1922-07 La haine raciale [Ho Chi Minh]

Article de N’GUYEN AI QUOC (futur Ho Chi Minh) paru dans Le Paria du 1° juillet 1922, reproduit dans Selected Works of Ho Chi Minh Vol. 1, retraduit en français à l’aide d’une large partie de l’article publiée dans un chapitre de Le Procès de la colonisation française (Librairie du Travail, 1926). [cf. texte en anglais]

Pour avoir parlé de lutte de classe et d’égalité entre les hommes, notre camarade Louzon a été condamné.

Voyons comment l’amour entre les peuples a été compris et appliqué en Indochine. Ne parlons même pas pour l’instant de l’intoxication des masses par l’alcool et l’opium dont est coupable le gouvernement colonial, nos camarades du groupe parlementaire auront à l’aborder tôt ou tard.

Tout le monde connaît les exploits de l’administrateur assassin Darles. Il est toutefois loin d’avoir le monopole de la barbarie envers les indigènes.

Un certain Pourcignon se précipite, furieux, sur un Annamite qui a eu la curiosité et l’audace de regarder pendant quelques secondes la maison de l’Européen. Il le frappe et enfin l’abat d’un coup de revolver dans la tête.

Un employé de chemin de fer frappe à coups de rotin un chef de village tonkinois, l’arrête et l’enferme dans une cage à chien.

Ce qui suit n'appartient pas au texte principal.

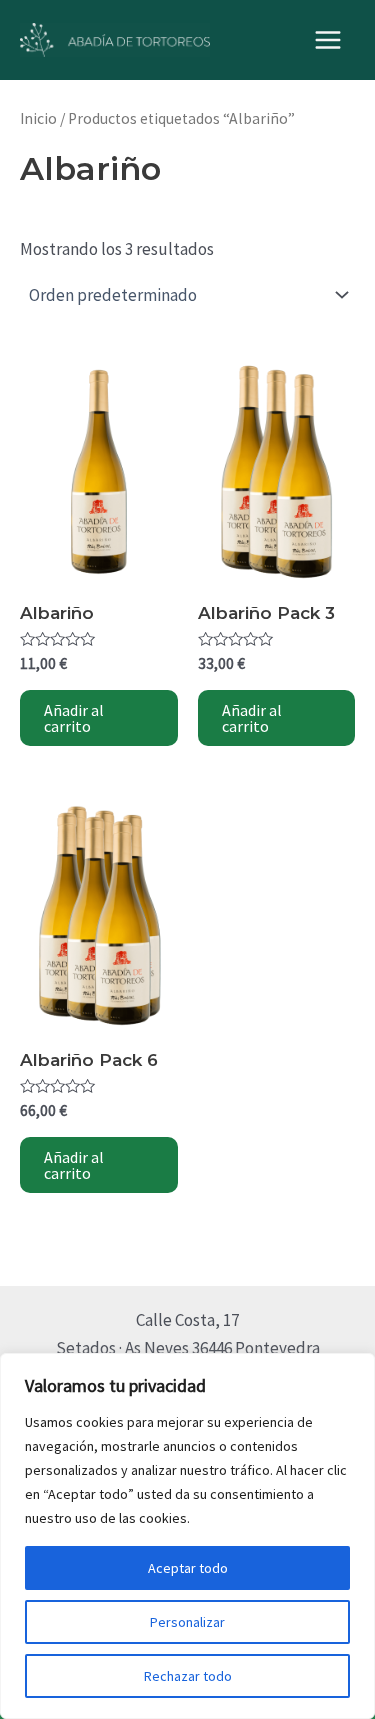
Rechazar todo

M. Beck fend le crâne de son chauffeur d’un coup de poing. M. Brès, entrepreneur, tue, à coups de pieds, un Annamite dont il a lié les bras, après l’avoir fait mordre par son chien.

M. Deffis, receveur, tue son domestique annamite d’un formidable coup de pied dans les reins.

M. Henry, mécanicien, entend des bruits dans la rue ; la porte de sa demeure s’ouvre ; une femme annamite entre, poursuivie par un indigène. Henry, qui croit que cet individu poursuit sa propre Congaï, saisit un fusil de chasse, fait feu. L’individu tombe raide mort.

Un Français attache son cheval dans une écurie où se trouve déjà la jument d’un indigène. Le cheval se cabre, ce qui provoque, chez le Français, une colère folle. Il frappe l’indigène  dont le sang coule par la bouche et les oreilles. Après quoi, il le garotte et le suspend dans son escalier.

Un missionnaire (eh oui ! un doux apôtre), soupçonnant son séminariste indigène de lui avoir volé 1.000 piastres, le ligote, le suspend à une charpente, le frappe. Le pauvre s’évanouit. On le descend. Quand il revient à lui, , on recommence. L’indigène est mourant. Il est peut-être mort aujourd’hui. Etc…, etc.

Est-ce que la justice a puni ces individus, ces civilisateurs ? Les uns ont été acquittés et les autres n’ont pas même été inquiétés. C’est comme ça. Et maintenant…

Accusé Louzon, c’est à votre tour de parler!